A landmark 1967 novel, Cien años de soledad by Colombian author Gabriel García Márquez tells the multi-generational story of the Buendía family, whose patriarch, José Arcadio Buendía, founds the town of Macondo, the metaphoric Colombia.
Translated into 37 languages and sales above 30 million copies, the novel is considered García Márquez's magnum opus. It remains widely acclaimed and is recognized as one of the most significant works in the Spanish literary canon.
According to Goodreads: "The novel tells the story of the rise and fall of the mythical town of Macondo through the history of the family. It is a rich and brilliant chronicle of life and death, and the tragicomedy of humankind. In the noble, ridiculous, beautiful, and tawdry story of the family, one sees all of humanity, just as in the history, myths, growth, and decay of Macondo, one sees all of Latin America.
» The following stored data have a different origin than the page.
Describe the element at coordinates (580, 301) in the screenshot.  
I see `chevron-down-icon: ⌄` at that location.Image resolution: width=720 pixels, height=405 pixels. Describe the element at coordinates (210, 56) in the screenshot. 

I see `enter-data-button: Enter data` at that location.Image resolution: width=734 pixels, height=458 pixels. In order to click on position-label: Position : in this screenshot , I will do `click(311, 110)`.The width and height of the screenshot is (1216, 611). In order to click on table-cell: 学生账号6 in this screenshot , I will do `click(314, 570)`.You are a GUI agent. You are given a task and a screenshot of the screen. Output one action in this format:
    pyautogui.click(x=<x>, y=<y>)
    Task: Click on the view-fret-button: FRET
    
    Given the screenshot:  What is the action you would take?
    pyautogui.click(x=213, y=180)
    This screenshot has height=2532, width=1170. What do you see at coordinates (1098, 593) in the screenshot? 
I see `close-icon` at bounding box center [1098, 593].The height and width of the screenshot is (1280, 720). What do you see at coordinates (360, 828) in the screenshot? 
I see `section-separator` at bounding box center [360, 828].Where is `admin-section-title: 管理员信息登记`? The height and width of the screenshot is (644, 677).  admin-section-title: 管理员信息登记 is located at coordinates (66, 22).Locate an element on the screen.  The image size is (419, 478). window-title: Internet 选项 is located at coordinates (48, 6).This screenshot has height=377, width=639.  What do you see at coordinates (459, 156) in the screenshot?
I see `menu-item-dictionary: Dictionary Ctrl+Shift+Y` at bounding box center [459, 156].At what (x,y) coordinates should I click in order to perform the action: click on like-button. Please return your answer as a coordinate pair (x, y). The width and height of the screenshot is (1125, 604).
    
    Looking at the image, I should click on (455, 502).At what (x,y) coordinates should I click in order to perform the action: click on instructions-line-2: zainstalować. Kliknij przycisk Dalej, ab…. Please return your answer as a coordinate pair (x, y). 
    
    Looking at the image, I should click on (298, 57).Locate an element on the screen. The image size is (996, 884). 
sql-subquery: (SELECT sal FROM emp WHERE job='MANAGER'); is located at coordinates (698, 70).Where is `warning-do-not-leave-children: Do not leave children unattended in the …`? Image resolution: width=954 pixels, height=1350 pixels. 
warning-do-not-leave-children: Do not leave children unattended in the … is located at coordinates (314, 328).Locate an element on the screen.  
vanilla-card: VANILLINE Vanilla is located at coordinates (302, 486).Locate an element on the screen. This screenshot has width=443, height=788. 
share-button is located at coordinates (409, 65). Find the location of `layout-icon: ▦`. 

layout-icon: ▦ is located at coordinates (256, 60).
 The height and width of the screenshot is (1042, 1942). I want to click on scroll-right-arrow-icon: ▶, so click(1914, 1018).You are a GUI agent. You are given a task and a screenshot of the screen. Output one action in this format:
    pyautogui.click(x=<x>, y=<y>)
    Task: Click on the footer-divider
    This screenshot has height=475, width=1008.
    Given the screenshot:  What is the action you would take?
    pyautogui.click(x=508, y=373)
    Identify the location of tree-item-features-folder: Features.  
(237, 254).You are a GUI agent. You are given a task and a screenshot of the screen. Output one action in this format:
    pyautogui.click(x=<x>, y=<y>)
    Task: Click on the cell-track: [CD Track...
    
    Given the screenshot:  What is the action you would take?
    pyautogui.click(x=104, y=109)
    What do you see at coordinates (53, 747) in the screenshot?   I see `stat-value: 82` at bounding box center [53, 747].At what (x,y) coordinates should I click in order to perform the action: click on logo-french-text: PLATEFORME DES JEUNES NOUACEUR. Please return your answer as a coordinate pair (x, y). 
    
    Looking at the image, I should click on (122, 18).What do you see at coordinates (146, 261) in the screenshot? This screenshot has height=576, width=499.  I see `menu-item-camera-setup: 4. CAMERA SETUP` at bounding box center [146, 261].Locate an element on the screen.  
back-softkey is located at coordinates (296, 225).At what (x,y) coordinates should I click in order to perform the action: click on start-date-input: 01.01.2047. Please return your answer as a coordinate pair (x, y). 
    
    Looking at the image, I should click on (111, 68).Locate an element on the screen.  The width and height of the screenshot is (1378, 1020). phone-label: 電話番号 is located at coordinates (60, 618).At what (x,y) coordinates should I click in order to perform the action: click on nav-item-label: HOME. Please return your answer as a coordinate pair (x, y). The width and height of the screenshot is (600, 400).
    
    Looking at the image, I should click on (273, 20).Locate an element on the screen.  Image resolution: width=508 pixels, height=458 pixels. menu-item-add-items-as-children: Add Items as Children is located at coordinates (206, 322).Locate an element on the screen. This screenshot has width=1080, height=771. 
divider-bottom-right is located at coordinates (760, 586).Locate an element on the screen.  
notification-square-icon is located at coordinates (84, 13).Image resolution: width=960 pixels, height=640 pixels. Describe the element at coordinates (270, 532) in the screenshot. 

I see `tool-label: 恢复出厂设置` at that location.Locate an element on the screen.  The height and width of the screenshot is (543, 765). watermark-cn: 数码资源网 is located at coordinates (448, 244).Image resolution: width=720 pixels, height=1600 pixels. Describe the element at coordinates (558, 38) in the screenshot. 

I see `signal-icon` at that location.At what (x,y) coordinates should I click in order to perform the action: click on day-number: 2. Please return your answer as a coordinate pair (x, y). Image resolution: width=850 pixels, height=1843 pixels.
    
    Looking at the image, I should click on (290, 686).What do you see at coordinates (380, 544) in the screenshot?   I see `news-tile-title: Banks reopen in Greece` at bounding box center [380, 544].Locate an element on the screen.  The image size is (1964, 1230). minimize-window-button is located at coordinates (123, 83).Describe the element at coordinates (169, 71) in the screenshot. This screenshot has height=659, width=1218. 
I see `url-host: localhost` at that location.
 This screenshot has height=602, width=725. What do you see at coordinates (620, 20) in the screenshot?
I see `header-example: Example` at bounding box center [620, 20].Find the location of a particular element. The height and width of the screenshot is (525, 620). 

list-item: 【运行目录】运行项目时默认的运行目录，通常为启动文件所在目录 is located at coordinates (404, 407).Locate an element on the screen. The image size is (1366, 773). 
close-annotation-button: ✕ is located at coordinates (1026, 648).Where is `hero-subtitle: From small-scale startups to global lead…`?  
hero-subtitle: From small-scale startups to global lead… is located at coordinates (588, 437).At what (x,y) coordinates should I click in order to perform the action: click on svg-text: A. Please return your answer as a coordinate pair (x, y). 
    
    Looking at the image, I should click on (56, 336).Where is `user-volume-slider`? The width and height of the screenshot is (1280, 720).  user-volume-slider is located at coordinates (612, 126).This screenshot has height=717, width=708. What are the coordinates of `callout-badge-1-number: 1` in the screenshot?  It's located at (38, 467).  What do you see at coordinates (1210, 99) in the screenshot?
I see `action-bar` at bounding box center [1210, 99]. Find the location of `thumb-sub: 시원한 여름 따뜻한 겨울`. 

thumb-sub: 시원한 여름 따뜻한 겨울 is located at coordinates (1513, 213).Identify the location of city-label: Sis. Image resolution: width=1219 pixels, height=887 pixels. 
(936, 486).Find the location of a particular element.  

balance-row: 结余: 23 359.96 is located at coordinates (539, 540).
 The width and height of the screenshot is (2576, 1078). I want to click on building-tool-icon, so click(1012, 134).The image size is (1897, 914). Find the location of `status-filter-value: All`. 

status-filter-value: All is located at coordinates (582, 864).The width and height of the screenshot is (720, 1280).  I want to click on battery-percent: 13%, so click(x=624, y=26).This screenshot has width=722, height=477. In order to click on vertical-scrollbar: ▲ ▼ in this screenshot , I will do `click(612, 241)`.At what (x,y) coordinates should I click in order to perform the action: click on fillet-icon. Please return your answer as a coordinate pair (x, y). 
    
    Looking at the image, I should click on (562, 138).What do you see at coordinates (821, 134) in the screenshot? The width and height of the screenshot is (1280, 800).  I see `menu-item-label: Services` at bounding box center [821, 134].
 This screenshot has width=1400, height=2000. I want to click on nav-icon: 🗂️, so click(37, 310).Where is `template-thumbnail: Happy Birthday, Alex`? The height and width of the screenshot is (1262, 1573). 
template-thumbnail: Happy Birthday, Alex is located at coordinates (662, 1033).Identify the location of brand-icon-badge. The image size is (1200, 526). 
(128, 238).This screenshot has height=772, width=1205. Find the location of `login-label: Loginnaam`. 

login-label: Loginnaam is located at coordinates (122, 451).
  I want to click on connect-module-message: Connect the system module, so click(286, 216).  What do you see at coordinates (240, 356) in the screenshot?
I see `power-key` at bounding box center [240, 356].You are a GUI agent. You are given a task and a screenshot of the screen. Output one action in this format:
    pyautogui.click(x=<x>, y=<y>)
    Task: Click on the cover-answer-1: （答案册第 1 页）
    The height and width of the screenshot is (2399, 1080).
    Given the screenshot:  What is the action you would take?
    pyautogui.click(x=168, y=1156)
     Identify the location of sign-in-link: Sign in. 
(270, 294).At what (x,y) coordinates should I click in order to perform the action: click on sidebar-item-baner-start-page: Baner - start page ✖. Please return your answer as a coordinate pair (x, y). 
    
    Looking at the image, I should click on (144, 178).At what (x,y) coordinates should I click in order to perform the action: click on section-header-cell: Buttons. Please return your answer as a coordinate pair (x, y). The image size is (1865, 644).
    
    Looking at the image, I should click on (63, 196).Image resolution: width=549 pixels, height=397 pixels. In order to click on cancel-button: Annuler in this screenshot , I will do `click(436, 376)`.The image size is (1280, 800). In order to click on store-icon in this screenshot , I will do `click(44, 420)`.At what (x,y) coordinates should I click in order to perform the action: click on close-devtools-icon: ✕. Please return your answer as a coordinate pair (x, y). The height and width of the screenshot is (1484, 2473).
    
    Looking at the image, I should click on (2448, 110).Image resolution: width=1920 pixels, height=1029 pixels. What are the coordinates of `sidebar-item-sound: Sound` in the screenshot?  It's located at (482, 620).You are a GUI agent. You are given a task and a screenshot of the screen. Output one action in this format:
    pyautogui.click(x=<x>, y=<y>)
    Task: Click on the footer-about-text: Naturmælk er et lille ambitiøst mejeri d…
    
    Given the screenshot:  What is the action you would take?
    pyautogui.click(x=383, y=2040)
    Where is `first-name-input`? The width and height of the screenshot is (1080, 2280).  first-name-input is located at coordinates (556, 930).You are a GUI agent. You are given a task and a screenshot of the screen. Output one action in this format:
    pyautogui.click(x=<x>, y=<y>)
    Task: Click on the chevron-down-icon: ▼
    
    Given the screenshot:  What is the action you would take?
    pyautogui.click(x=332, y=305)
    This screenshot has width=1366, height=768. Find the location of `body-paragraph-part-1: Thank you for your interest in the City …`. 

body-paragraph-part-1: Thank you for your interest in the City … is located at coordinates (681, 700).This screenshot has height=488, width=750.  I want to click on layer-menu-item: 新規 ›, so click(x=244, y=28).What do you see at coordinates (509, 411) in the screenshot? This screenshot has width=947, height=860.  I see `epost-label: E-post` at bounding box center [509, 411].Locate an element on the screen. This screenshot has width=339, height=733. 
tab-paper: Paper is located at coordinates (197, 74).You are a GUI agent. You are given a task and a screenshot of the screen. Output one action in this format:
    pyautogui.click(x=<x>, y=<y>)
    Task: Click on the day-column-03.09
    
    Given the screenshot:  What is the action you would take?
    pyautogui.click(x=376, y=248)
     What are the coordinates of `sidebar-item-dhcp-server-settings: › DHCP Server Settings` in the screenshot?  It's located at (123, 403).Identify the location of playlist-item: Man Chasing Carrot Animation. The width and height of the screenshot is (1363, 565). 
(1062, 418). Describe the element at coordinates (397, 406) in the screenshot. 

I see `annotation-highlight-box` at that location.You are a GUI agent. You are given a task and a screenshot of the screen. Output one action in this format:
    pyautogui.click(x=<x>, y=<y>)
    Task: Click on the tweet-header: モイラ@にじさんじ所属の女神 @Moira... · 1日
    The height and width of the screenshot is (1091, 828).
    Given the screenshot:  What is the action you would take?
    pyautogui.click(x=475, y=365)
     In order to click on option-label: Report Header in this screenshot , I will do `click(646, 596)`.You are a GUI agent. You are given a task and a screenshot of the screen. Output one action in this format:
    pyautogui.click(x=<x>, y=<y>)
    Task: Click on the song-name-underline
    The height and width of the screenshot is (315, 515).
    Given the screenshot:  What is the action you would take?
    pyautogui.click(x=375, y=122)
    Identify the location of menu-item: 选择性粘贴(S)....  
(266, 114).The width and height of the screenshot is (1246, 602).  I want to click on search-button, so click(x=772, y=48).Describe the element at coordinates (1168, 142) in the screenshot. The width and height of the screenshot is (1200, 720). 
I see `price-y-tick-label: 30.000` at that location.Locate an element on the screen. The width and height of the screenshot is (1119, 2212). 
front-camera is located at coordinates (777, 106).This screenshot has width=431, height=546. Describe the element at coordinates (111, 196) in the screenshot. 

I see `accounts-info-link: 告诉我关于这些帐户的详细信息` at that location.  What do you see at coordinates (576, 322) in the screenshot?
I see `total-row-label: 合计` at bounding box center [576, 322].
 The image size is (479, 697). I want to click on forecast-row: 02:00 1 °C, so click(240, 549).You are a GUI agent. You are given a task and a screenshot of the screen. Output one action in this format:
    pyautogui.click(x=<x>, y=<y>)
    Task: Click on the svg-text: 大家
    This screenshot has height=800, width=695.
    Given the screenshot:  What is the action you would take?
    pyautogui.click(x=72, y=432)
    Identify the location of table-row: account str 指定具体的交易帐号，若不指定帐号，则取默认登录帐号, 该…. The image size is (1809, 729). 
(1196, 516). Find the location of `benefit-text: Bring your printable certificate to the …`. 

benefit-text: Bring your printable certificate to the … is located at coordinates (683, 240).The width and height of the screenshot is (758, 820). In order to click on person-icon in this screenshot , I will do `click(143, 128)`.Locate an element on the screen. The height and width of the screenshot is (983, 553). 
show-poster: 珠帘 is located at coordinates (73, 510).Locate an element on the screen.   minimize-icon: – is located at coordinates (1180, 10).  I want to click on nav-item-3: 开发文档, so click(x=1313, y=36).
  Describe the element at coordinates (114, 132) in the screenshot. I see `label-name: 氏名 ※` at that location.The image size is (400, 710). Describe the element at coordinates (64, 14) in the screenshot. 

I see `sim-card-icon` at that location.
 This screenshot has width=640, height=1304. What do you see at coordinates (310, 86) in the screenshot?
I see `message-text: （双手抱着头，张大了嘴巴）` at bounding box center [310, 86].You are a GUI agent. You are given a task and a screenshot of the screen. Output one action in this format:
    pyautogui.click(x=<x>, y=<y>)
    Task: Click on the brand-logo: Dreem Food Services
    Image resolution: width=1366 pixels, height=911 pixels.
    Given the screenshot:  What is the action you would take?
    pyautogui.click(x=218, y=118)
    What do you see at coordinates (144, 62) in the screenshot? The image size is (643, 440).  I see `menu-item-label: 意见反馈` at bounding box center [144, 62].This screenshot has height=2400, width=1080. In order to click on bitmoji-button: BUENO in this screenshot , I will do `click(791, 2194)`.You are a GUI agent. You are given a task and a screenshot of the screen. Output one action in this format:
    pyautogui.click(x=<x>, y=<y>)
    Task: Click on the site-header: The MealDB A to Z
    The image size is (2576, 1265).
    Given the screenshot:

Love and lust, war and revolution, riches and poverty, youth and senility -- the variety of life, the endlessness of death, the search for peace and truth -- these universal themes dominate the novel. Whether he is describing an affair of passion or the voracity of capitalism and the corruption of government, Gabriel Garcia Marquez always writes with the simplicity, ease, and purity that are the mark of a master.
Alternately reverential and comical, One Hundred Years of Solitude weaves the political, personal, and spiritual to bring a new consciousness to storytelling."